This looks very strange to me, as the Optimizer should know (in my opinion) that none of the histograms has the selected value. The estimated cardinality should be 0.

But was the Optimizer does, in this case, is the following calculation:

Number of Table Rows (65,057,255) / Number of Distinct Values (13) = 5,004,405 (The Number of table rows and distinct values you can see in above SHOW STATISTICS output).

The rule is: We have, on average, 5,004,405 rows per value. As I don’t have the WHERE condition value = ‘ZZZ’ in my histograms, I will use the average value for my estimations.

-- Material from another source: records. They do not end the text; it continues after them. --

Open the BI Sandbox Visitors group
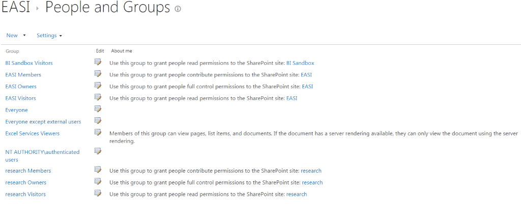 29,63
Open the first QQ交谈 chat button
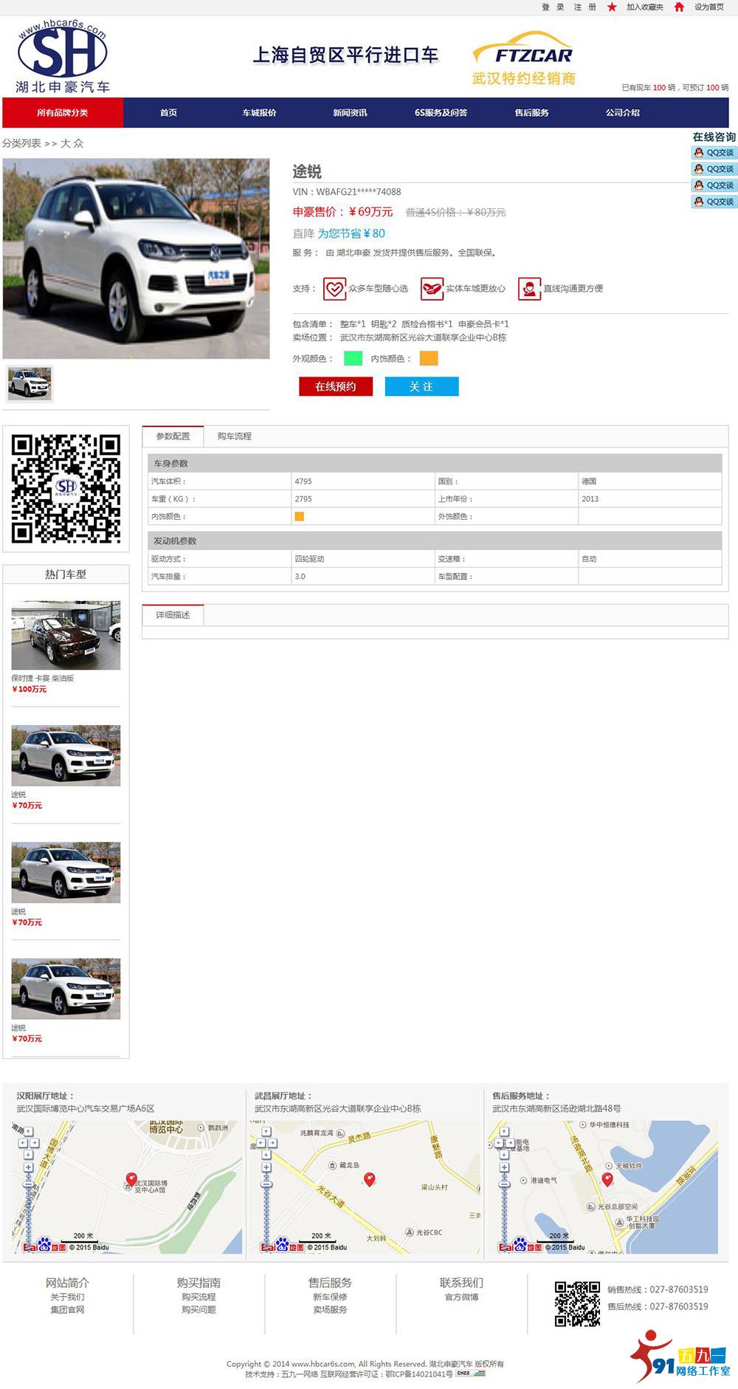 click(714, 153)
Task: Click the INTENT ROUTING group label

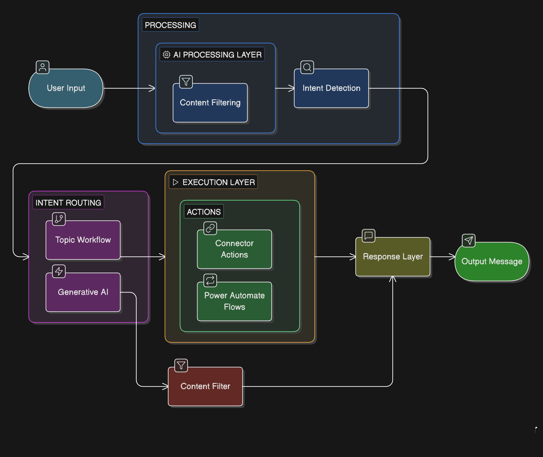Action: click(68, 203)
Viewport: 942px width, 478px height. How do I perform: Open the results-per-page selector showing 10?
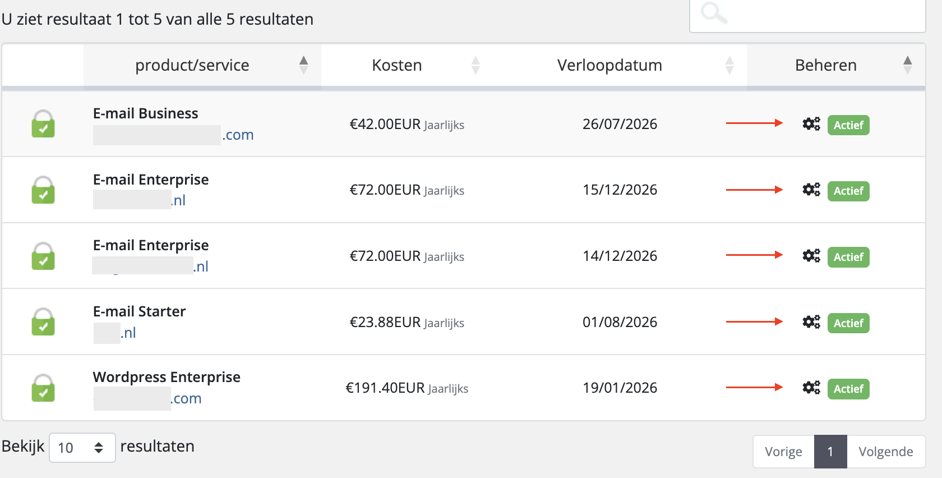[82, 448]
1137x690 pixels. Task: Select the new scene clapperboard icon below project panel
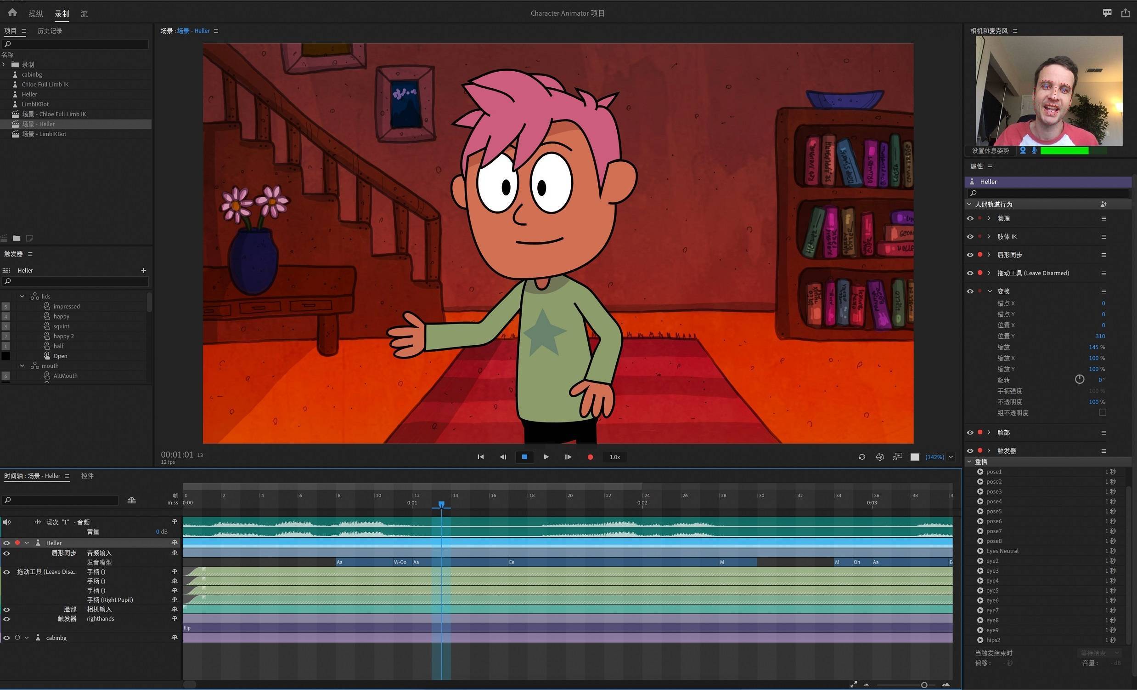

In my example, this leads to an entirely wrong estimate, even with “high confidence”.

But what worries me even more, is that the estimation error is growing together with the table size!

Anyway, there is a good message: If you select a column value that is available and a value from the same column that does not exist, the total estimated cardinality is limited to the number of table rows.

At the beginning of this article, I hope this is a bug. If anyone has more detailed insight, please let us know by commenting. Thanks!

While, at first sight, I’d agree with you that this is some kind of a bug, dnoeth interpretation makes sense.

Consider it this way: in an application, you can use an “in memory” cache to return data on some key. What if the user asks for a key that is not present in the cache? A common solution is to go back to the real (slow) data and check, because we’d rather take the (hopefully rare) hit, rather than not return existing data to the user.

In this scenario, statistics could be considered as some sort of “cache”. When the system receives a value in input that is not in the cache, this makes the system doubt the freshness of the data, and go back to heuristics.